Stated goal: Edit the records below by changing every "dropdown" to "drop-down" and leaving everything else as it is.

Data extract:
┌──

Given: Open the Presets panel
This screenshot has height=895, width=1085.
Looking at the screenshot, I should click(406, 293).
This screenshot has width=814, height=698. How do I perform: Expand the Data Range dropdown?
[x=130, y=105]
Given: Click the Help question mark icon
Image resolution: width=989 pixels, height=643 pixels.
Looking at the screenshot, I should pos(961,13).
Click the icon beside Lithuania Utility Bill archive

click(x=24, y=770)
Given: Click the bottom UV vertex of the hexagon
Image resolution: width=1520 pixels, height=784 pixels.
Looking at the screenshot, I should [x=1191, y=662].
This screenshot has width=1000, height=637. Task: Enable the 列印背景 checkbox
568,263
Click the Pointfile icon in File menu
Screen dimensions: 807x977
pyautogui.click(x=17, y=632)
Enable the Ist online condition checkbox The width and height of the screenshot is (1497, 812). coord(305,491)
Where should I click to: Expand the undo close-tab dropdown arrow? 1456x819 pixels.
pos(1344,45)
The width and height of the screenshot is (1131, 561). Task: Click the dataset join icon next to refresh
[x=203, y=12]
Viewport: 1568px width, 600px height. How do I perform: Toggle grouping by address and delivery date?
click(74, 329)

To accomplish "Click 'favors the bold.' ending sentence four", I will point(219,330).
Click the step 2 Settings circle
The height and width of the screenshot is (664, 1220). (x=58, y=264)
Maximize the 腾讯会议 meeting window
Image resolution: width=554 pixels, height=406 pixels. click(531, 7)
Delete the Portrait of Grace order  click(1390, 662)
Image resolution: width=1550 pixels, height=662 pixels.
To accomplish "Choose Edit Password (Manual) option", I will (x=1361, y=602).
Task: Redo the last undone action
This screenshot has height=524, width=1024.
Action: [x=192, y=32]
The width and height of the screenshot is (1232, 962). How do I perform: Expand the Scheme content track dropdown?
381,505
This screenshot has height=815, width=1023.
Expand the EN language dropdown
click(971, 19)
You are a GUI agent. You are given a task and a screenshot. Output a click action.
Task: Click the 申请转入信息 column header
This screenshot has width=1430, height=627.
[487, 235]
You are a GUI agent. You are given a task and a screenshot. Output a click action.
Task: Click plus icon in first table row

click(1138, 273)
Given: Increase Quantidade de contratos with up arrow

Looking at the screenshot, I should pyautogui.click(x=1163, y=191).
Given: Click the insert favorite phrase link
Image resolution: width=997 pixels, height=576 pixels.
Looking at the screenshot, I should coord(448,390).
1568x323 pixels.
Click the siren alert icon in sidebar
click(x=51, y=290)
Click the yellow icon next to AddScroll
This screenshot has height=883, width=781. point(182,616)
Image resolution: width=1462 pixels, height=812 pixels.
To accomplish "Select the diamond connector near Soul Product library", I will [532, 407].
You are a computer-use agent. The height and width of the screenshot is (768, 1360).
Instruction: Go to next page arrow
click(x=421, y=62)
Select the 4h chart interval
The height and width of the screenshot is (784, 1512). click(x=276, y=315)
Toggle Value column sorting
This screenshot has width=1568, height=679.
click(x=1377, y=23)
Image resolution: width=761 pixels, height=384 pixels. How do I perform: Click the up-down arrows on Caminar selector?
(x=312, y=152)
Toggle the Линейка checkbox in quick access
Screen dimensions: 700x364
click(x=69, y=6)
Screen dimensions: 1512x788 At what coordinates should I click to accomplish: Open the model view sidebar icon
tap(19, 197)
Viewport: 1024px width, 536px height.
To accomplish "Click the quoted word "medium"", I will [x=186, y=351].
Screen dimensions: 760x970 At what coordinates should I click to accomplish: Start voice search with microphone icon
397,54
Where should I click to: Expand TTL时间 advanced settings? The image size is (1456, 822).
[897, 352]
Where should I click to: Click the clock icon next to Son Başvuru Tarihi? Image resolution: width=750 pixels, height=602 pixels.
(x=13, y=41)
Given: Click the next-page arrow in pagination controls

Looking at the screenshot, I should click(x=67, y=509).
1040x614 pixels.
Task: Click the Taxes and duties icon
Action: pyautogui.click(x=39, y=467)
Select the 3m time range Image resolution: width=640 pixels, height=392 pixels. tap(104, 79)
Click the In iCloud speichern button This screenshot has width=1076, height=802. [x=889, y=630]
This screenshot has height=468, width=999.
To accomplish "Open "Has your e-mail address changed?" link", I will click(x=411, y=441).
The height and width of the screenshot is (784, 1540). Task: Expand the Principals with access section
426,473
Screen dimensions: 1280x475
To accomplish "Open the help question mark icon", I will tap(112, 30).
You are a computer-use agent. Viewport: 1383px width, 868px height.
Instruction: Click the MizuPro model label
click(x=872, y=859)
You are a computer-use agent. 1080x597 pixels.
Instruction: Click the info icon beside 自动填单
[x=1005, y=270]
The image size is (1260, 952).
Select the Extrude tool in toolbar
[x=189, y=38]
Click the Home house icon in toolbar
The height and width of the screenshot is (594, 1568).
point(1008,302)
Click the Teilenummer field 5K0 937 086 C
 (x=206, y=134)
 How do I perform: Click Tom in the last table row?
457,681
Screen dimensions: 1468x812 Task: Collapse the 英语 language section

└──

Expected answer:
Given: Open the Presets panel
This screenshot has height=895, width=1085.
Looking at the screenshot, I should click(406, 293).
This screenshot has width=814, height=698. How do I perform: Expand the Data Range drop-down?
[x=130, y=105]
Given: Click the Help question mark icon
Image resolution: width=989 pixels, height=643 pixels.
Looking at the screenshot, I should pos(961,13).
Click the icon beside Lithuania Utility Bill archive

click(x=24, y=770)
Given: Click the bottom UV vertex of the hexagon
Image resolution: width=1520 pixels, height=784 pixels.
Looking at the screenshot, I should [x=1191, y=662].
This screenshot has width=1000, height=637. Task: Enable the 列印背景 checkbox
568,263
Click the Pointfile icon in File menu
Screen dimensions: 807x977
pyautogui.click(x=17, y=632)
Enable the Ist online condition checkbox The width and height of the screenshot is (1497, 812). coord(305,491)
Where should I click to: Expand the undo close-tab drop-down arrow? 1456x819 pixels.
pos(1344,45)
The width and height of the screenshot is (1131, 561). Task: Click the dataset join icon next to refresh
[x=203, y=12]
Viewport: 1568px width, 600px height. How do I perform: Toggle grouping by address and delivery date?
click(74, 329)

To accomplish "Click 'favors the bold.' ending sentence four", I will point(219,330).
Click the step 2 Settings circle
The height and width of the screenshot is (664, 1220). (x=58, y=264)
Maximize the 腾讯会议 meeting window
Image resolution: width=554 pixels, height=406 pixels. click(531, 7)
Delete the Portrait of Grace order  click(1390, 662)
Image resolution: width=1550 pixels, height=662 pixels.
To accomplish "Choose Edit Password (Manual) option", I will (x=1361, y=602).
Task: Redo the last undone action
This screenshot has height=524, width=1024.
Action: [x=192, y=32]
The width and height of the screenshot is (1232, 962). How do I perform: Expand the Scheme content track drop-down?
381,505
This screenshot has height=815, width=1023.
Expand the EN language drop-down
click(971, 19)
You are a GUI agent. You are given a task and a screenshot. Output a click action.
Task: Click the 申请转入信息 column header
This screenshot has width=1430, height=627.
[487, 235]
You are a GUI agent. You are given a task and a screenshot. Output a click action.
Task: Click plus icon in first table row

click(1138, 273)
Given: Increase Quantidade de contratos with up arrow

Looking at the screenshot, I should pyautogui.click(x=1163, y=191).
Given: Click the insert favorite phrase link
Image resolution: width=997 pixels, height=576 pixels.
Looking at the screenshot, I should coord(448,390).
1568x323 pixels.
Click the siren alert icon in sidebar
click(x=51, y=290)
Click the yellow icon next to AddScroll
This screenshot has height=883, width=781. point(182,616)
Image resolution: width=1462 pixels, height=812 pixels.
To accomplish "Select the diamond connector near Soul Product library", I will [532, 407].
You are a computer-use agent. The height and width of the screenshot is (768, 1360).
Instruction: Go to next page arrow
click(x=421, y=62)
Select the 4h chart interval
The height and width of the screenshot is (784, 1512). click(x=276, y=315)
Toggle Value column sorting
This screenshot has width=1568, height=679.
click(x=1377, y=23)
Image resolution: width=761 pixels, height=384 pixels. How do I perform: Click the up-down arrows on Caminar selector?
(x=312, y=152)
Toggle the Линейка checkbox in quick access
Screen dimensions: 700x364
click(x=69, y=6)
Screen dimensions: 1512x788 At what coordinates should I click to accomplish: Open the model view sidebar icon
tap(19, 197)
Viewport: 1024px width, 536px height.
To accomplish "Click the quoted word "medium"", I will [x=186, y=351].
Screen dimensions: 760x970 At what coordinates should I click to accomplish: Start voice search with microphone icon
397,54
Where should I click to: Expand TTL时间 advanced settings? The image size is (1456, 822).
[897, 352]
Where should I click to: Click the clock icon next to Son Başvuru Tarihi? Image resolution: width=750 pixels, height=602 pixels.
(x=13, y=41)
Given: Click the next-page arrow in pagination controls

Looking at the screenshot, I should click(x=67, y=509).
1040x614 pixels.
Task: Click the Taxes and duties icon
Action: pyautogui.click(x=39, y=467)
Select the 3m time range Image resolution: width=640 pixels, height=392 pixels. tap(104, 79)
Click the In iCloud speichern button This screenshot has width=1076, height=802. [x=889, y=630]
This screenshot has height=468, width=999.
To accomplish "Open "Has your e-mail address changed?" link", I will click(x=411, y=441).
The height and width of the screenshot is (784, 1540). Task: Expand the Principals with access section
426,473
Screen dimensions: 1280x475
To accomplish "Open the help question mark icon", I will tap(112, 30).
You are a computer-use agent. Viewport: 1383px width, 868px height.
Instruction: Click the MizuPro model label
click(x=872, y=859)
You are a computer-use agent. 1080x597 pixels.
Instruction: Click the info icon beside 自动填单
[x=1005, y=270]
The image size is (1260, 952).
Select the Extrude tool in toolbar
[x=189, y=38]
Click the Home house icon in toolbar
The height and width of the screenshot is (594, 1568).
point(1008,302)
Click the Teilenummer field 5K0 937 086 C
 (x=206, y=134)
 How do I perform: Click Tom in the last table row?
457,681
Screen dimensions: 1468x812 Task: Collapse the 英语 language section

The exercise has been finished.